:: Directions ::
Please reproduce the carpal tunnel syndrome passage below word for word, from its first sentence to its last.

You should see a healthcare provider if your carpal tunnel syndrome symptoms like finger numbness, wrist pain, and hand weakness are not getting better after about 2 weeks of home treatments.

Carpal tunnel syndrome should be treated as soon as possible because pressure on the nerve over time can lead to permanent muscle loss, chronic symptoms, and may make surgery (if needed) less successful.

Carpal tunnel syndrome symptoms can mimic more serious conditions like pinched nerves in the neck or certain neurological conditions. So it’s important to see a healthcare provider if you’re not sure you have carpal tunnel syndrome.

Go to the ER if any of these symptoms are severe: pain and swelling, numbness and tingling in the fingers, and weakness of the fingers (especially after a fall or other trauma to the hand and wrist).

Getting diagnosed for carpal tunnel syndrome

Many people with carpal tunnel syndrome symptoms can be treated without getting a definite diagnosis. But if treatments aren’t helping, your doctor may recommend seeing a hand/upper and extremity specialist.

  • The doctor may use special tools to test the sensation in your fingers.
  • In some cases, a nerve test called an electromyogram (EMG) may be necessary if the cause of your symptoms is not clear. This test can help figure out if your pain and numbness/tingling are from nerve pressure in your wrist or from a different location such as your neck.

:: Raw data ::
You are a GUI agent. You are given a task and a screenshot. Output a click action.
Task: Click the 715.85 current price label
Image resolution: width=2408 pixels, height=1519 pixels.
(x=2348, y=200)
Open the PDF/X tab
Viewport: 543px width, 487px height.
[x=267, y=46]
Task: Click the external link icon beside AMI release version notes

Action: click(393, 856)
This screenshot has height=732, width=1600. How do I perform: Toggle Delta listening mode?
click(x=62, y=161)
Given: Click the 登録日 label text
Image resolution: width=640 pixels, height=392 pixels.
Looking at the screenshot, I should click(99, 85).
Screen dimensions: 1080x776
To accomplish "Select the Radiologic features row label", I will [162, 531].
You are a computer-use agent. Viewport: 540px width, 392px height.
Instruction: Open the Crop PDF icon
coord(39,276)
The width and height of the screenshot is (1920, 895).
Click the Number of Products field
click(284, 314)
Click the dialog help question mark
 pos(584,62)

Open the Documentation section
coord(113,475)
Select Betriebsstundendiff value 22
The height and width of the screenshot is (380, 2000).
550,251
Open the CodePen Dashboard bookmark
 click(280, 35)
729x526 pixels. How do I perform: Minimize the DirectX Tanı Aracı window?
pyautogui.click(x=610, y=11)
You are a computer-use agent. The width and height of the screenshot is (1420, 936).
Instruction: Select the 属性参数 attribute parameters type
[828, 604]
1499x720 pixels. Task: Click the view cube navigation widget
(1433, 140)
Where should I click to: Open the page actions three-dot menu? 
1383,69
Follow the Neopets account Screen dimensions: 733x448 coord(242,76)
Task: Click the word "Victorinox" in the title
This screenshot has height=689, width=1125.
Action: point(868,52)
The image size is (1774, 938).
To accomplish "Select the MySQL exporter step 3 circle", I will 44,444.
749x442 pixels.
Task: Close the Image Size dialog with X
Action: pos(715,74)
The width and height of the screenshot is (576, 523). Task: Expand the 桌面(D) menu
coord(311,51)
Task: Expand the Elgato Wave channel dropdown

:: Output for this exercise ::
You should see a healthcare provider if your carpal tunnel syndrome symptoms like finger numbness, wrist pain, and hand weakness are not getting better after about 2 weeks of home treatments.

Carpal tunnel syndrome should be treated as soon as possible because pressure on the nerve over time can lead to permanent muscle loss, chronic symptoms, and may make surgery (if needed) less successful.

Carpal tunnel syndrome symptoms can mimic more serious conditions like pinched nerves in the neck or certain neurological conditions. So it’s important to see a healthcare provider if you’re not sure you have carpal tunnel syndrome.

Go to the ER if any of these symptoms are severe: pain and swelling, numbness and tingling in the fingers, and weakness of the fingers (especially after a fall or other trauma to the hand and wrist).

Getting diagnosed for carpal tunnel syndrome

Many people with carpal tunnel syndrome symptoms can be treated without getting a definite diagnosis. But if treatments aren’t helping, your doctor may recommend seeing a hand/upper and extremity specialist.

  • The doctor may use special tools to test the sensation in your fingers.
  • In some cases, a nerve test called an electromyogram (EMG) may be necessary if the cause of your symptoms is not clear. This test can help figure out if your pain and numbness/tingling are from nerve pressure in your wrist or from a different location such as your neck.